**WHAT THE TASK ASKS:**
Write the data out again exactly and in full.

[Saved entries]
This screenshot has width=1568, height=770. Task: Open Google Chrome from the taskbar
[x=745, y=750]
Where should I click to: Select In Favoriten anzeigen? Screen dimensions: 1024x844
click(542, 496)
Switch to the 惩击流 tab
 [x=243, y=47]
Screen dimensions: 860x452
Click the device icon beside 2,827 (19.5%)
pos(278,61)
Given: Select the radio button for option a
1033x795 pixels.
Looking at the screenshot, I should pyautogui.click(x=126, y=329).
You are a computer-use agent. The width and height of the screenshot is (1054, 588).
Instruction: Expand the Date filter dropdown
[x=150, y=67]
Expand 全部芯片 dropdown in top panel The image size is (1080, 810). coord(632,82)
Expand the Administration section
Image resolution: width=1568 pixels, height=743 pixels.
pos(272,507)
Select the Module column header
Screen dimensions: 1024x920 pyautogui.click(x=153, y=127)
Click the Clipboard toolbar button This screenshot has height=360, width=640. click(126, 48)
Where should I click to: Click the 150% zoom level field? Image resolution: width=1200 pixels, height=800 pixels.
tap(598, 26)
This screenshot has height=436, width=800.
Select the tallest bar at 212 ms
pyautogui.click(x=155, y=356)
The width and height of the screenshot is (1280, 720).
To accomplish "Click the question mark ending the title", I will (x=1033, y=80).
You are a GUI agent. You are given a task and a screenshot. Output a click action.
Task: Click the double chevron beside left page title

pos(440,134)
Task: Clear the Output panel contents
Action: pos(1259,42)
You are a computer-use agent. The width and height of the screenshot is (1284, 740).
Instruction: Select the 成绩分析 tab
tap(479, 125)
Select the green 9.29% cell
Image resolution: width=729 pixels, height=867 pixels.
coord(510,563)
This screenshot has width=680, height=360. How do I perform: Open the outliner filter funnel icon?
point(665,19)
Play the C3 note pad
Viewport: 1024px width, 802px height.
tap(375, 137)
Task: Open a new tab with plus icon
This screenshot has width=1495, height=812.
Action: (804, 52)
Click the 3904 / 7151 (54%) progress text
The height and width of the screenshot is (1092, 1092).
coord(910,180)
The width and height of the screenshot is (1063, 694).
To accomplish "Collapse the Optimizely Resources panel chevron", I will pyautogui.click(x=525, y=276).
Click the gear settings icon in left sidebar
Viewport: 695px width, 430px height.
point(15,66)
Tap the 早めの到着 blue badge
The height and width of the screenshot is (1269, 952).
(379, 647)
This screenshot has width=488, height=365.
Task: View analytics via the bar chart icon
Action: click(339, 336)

**OUTPUT FOR THIS EXERCISE:**
This screenshot has width=1568, height=770. Task: Open Google Chrome from the taskbar
[x=745, y=750]
Where should I click to: Select In Favoriten anzeigen? Screen dimensions: 1024x844
click(542, 496)
Switch to the 惩击流 tab
 [x=243, y=47]
Screen dimensions: 860x452
Click the device icon beside 2,827 (19.5%)
pos(278,61)
Given: Select the radio button for option a
1033x795 pixels.
Looking at the screenshot, I should pyautogui.click(x=126, y=329).
You are a computer-use agent. The width and height of the screenshot is (1054, 588).
Instruction: Expand the Date filter dropdown
[x=150, y=67]
Expand 全部芯片 dropdown in top panel The image size is (1080, 810). coord(632,82)
Expand the Administration section
Image resolution: width=1568 pixels, height=743 pixels.
pos(272,507)
Select the Module column header
Screen dimensions: 1024x920 pyautogui.click(x=153, y=127)
Click the Clipboard toolbar button This screenshot has height=360, width=640. click(126, 48)
Where should I click to: Click the 150% zoom level field? Image resolution: width=1200 pixels, height=800 pixels.
tap(598, 26)
This screenshot has height=436, width=800.
Select the tallest bar at 212 ms
pyautogui.click(x=155, y=356)
The width and height of the screenshot is (1280, 720).
To accomplish "Click the question mark ending the title", I will (x=1033, y=80).
You are a GUI agent. You are given a task and a screenshot. Output a click action.
Task: Click the double chevron beside left page title

pos(440,134)
Task: Clear the Output panel contents
Action: pos(1259,42)
You are a computer-use agent. The width and height of the screenshot is (1284, 740).
Instruction: Select the 成绩分析 tab
tap(479, 125)
Select the green 9.29% cell
Image resolution: width=729 pixels, height=867 pixels.
coord(510,563)
This screenshot has width=680, height=360. How do I perform: Open the outliner filter funnel icon?
point(665,19)
Play the C3 note pad
Viewport: 1024px width, 802px height.
tap(375, 137)
Task: Open a new tab with plus icon
This screenshot has width=1495, height=812.
Action: (804, 52)
Click the 3904 / 7151 (54%) progress text
The height and width of the screenshot is (1092, 1092).
coord(910,180)
The width and height of the screenshot is (1063, 694).
To accomplish "Collapse the Optimizely Resources panel chevron", I will pyautogui.click(x=525, y=276).
Click the gear settings icon in left sidebar
Viewport: 695px width, 430px height.
point(15,66)
Tap the 早めの到着 blue badge
The height and width of the screenshot is (1269, 952).
(379, 647)
This screenshot has width=488, height=365.
Task: View analytics via the bar chart icon
Action: click(339, 336)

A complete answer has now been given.